Eleven years ago, my husband phoned his mother in Ireland to tell her about our plans to get married in Toronto. He was more than a little nervous. She had always been quite supportive of our relationship, but it was 2004 and marriage was still a pretty new thing among same-sex couples. The conversation went fine and then she briefly paused and asked again what date we planned on being married.

By way of background, nearly every Sunday since we met more than twenty years ago, my husband phones his mother. There's a pattern to the calls. They usually start with some discussion of the weather, a catch up on Irish news, and occasionally a little local and family gossip. Eventually, they always get to a weekly rundown of who died, who's sick, and why.

When his mother asked about our wedding date, my husband momentarily panicked thinking the question may be related to one of those "who died" rundowns. His mind raced trying to remember if some awful thing had happened on May 15 that would cast a pall over our pending nuptials.

She then reminded him that the date was Gogi's anniversary. Gogi was the name he and his cousins called his beloved grandmother who, it turns out, had passed away on the date that we planned to marry. "Well, you were always a favorite of Gogi's, so I suppose that means she'll be looking out for you."

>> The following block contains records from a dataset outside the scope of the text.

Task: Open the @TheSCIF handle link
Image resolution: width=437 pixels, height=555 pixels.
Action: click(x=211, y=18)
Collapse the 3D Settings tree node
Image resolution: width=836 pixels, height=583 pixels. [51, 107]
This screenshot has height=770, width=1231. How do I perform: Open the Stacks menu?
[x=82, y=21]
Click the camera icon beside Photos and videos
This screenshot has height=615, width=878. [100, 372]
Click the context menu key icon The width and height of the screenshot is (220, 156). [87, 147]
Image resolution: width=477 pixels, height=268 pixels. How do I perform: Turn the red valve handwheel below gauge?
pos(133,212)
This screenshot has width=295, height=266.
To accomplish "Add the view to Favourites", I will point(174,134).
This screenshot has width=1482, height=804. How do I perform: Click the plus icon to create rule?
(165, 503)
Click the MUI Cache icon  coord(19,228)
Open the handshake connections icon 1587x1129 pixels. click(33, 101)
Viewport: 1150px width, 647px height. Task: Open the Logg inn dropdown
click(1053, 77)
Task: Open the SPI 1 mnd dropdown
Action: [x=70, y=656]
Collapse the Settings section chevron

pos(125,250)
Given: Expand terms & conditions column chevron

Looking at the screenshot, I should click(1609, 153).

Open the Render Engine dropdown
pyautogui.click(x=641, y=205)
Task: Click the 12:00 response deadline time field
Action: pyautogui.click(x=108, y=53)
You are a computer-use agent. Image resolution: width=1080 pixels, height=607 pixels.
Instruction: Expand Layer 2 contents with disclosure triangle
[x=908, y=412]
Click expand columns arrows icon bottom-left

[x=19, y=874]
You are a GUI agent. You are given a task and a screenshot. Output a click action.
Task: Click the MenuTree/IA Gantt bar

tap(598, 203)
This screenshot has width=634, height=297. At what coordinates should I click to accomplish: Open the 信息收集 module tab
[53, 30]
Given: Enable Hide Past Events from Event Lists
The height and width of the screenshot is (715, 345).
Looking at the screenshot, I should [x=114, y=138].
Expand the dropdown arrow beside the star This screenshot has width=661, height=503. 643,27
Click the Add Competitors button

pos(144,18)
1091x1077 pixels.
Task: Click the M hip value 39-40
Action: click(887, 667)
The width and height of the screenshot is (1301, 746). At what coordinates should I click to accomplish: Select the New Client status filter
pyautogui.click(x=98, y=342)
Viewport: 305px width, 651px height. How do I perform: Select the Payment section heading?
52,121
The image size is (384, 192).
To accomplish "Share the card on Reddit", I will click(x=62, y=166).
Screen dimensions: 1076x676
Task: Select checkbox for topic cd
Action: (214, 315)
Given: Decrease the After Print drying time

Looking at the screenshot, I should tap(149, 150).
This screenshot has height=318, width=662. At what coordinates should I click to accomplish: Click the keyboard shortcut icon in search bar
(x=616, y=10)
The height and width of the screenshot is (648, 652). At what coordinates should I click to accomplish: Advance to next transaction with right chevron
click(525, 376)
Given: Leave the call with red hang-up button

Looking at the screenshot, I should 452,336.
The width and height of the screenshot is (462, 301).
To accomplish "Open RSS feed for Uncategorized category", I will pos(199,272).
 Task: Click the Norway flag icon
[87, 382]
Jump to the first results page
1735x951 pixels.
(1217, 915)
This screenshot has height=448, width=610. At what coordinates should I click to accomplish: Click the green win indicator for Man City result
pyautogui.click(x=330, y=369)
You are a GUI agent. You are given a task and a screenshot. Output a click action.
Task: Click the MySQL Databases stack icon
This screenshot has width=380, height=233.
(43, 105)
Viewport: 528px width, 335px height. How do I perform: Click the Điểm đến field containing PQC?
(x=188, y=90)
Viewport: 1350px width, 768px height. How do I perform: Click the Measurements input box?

Gogi's story is one of family legend. Born in the tiny village of Boleyard in County Mayo, she emigrated to the United States in 1926 and worked as what we would now call a personal assistant for several prominent families in St. Louis. The contrast between her upbringing in rural Ireland and American industrial wealth in the roaring twenties must have been jarring.

In 1932, she traveled to Dublin to attend the Eucharistic Congress. She went home to Mayo for her first visit home in six years, fell in love, and decided to stay. She married, raised a family, and had lots of grandchildren. They loved to hear her tell the stories of her American adventure, the rare Irish emigrant who returned home. Gogi was kind, loving, and just a little exotic.

On our wedding day in Toronto City Hall, we arrived to be greeted by our officiant, Patricia O'Reilly. Patricia was assigned to us by the luck of the draw, or so she said. As she talked through the logistics of the ceremony, she noticed my husband's accent and asked him where he was from. He told her Washington, DC and she replied, "No, where are you really from?" They talked about his home in Ireland and he asked her the same question. The answer brought a big gulp to our throats. Patricia was born in County Mayo, only a few miles from Boleyard. Maybe Gogi really was looking out for us.

As we celebrate our 11th wedding anniversary and head to Ireland next week to, fingers crossed, also celebrate the first country to approve marriage equality through a national vote, I find myself thinking about Gogi a lot. Her decision to leave the modern comforts of America to return to a much more austere life in rural Ireland in the 1930s showed her to be a person who placed very high value on her love of family and country.

Eleven years ago, in Toronto, that love of family may explain why my husband and I heard her voice so clearly as a supportive witness to our marriage. I like to imagine that, since then, Gogi's been whispering in a few ears of her beloved family and of her countrymen and women. "Yes, yes, yes."